0

Is that code affecting the Performance or cause any memory leaks? Here PreparedStatement object is not closed and doesn’t have the reference to close. Any suggestion on this?

private ResultSet getEmpData(String query){
    ResultSet rs = null;
    try {
        rs = connection.prepareStatement(query).executeQuery();
    } catch (SQLException e) {
        e.printStackTrace();
    }
    return rs;
}

public int getEmployeeSalary(){

    ResultSet rs = null;
    int salary  = 0 ;
    try {
        rs = getEmpData("SELECT SALARY FROM EMP WHERE NAME ='SAM'");
        while (rs.next()) {
            salary = rs.getInt(1);
        }
    } catch (SQLException e) {
    }finally{
        if (rs!= null) {
            try {
                rs.close();
            } catch (SQLException e) {
                e.printStackTrace();
            }
        }
    }
    return salary;
}
4

2 回答 2

0

Technically you should not be closing your ResultSet but rather the database connection itself. This should not cause a memory leak provided you close your database connection when you have completed our database operations.

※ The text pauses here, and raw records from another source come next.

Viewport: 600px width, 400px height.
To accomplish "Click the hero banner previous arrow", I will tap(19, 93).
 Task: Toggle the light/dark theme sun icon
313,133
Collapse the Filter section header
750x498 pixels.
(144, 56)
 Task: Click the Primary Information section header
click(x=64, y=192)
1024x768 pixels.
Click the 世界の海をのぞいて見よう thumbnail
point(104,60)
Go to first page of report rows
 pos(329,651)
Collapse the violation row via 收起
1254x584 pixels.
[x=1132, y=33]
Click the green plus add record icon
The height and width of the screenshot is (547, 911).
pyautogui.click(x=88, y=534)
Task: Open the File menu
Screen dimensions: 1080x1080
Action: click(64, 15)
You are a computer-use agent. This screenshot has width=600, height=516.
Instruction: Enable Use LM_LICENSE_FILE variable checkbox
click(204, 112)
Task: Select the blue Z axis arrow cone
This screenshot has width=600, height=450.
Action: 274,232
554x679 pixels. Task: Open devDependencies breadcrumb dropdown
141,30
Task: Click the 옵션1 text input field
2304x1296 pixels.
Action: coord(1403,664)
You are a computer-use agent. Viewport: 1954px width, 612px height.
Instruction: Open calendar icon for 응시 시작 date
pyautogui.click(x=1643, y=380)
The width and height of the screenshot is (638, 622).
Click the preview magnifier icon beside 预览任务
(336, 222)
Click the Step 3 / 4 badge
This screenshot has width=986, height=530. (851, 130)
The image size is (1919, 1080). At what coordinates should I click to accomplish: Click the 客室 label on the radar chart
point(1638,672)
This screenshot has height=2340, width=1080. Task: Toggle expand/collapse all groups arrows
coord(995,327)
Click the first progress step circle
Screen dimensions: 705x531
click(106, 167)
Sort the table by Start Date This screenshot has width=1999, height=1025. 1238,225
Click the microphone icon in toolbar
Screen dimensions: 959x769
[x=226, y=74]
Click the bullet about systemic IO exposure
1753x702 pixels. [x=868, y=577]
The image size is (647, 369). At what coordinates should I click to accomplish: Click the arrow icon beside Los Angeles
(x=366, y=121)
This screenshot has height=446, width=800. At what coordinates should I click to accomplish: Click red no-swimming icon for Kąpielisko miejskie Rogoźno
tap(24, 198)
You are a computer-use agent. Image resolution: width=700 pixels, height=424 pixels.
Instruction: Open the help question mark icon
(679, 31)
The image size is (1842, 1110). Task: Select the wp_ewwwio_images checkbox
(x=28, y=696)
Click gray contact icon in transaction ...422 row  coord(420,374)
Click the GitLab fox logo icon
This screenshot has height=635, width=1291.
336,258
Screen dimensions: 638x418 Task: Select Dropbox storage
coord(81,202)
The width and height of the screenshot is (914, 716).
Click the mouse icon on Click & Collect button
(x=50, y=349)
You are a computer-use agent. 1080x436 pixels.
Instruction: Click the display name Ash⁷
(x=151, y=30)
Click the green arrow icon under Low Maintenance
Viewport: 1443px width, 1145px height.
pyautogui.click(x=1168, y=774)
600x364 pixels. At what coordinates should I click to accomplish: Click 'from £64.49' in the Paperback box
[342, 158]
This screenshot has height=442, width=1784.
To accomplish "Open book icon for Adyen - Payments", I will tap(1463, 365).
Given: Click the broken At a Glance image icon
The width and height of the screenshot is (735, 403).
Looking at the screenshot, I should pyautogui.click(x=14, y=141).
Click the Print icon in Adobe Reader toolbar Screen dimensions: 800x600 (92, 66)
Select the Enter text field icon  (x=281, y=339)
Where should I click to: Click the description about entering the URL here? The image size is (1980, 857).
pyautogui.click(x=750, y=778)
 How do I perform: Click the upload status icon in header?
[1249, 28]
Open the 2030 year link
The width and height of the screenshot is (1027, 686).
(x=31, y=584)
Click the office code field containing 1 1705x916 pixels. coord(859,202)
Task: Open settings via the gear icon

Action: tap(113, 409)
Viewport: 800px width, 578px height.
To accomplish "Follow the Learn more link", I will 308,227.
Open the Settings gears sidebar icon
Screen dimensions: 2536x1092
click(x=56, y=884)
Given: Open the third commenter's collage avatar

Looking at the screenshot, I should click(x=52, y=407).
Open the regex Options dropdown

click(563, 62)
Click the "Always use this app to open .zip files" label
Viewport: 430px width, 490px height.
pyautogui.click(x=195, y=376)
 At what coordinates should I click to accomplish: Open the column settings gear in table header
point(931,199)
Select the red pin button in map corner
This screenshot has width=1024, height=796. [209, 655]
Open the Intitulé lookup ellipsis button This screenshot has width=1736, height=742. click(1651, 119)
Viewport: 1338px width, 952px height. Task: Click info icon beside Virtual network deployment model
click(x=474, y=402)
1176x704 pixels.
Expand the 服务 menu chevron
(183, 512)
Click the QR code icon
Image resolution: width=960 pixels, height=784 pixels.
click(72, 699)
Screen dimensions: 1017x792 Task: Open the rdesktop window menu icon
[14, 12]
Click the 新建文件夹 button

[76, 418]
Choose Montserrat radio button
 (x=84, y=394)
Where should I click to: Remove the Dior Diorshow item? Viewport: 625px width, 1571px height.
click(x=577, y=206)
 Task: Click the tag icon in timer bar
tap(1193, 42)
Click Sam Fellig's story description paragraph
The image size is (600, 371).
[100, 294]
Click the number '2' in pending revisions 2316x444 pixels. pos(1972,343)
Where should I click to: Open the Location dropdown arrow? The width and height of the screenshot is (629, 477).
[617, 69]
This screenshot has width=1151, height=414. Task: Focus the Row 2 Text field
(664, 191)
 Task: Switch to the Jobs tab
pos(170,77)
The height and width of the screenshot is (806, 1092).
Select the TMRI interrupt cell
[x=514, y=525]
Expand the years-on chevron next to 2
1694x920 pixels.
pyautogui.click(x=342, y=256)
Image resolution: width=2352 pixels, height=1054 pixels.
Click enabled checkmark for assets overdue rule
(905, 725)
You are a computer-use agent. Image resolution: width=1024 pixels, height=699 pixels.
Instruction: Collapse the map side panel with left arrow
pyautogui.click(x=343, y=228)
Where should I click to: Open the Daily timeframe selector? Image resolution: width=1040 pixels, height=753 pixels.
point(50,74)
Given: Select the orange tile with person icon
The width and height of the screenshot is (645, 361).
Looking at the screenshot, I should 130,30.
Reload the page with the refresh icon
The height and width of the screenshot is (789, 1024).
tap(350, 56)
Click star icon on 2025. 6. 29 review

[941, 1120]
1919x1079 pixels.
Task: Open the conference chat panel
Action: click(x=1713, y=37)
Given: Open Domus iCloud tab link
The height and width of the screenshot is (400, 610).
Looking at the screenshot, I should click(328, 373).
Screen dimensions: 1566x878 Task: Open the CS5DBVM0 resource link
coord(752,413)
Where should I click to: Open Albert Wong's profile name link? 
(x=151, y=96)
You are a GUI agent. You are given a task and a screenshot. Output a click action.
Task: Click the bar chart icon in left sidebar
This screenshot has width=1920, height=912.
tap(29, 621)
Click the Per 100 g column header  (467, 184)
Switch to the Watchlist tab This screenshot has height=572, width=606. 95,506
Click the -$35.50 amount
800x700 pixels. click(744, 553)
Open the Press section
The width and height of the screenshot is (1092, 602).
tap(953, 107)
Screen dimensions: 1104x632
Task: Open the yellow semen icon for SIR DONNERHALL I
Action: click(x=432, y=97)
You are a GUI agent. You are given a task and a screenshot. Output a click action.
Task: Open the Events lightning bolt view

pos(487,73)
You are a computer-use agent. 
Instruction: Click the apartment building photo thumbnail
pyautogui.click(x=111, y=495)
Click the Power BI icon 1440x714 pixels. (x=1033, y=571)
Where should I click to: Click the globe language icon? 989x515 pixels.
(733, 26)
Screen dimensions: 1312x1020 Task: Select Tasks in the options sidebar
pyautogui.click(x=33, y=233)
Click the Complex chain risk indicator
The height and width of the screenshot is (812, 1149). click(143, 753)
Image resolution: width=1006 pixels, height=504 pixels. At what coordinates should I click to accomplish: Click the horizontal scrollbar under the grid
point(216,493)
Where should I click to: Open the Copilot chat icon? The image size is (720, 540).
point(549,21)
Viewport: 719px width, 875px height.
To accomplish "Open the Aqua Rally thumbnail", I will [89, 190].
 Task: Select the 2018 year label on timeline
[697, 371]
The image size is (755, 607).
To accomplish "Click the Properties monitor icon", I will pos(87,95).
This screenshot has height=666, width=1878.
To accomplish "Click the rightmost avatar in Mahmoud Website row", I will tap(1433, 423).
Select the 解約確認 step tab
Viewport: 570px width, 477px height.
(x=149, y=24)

于 2012-09-05T19:38:30.927 回答
0

While you're closing the ResultSet, you're not closing the PreparedStatement statement that is associated with it. What you should be doing in your finally block is the following:

rs.getStatement().close();

This would ensure that the associated statement is closed. Also as per the Javadoc,

A ResultSet object is automatically closed when the Statement object that generated it is closed, re-executed, or used to retrieve the next result from a sequence of multiple results.

This means that when you close the statement object using the aforementioned code, you're also effectively closing the ResultSet object.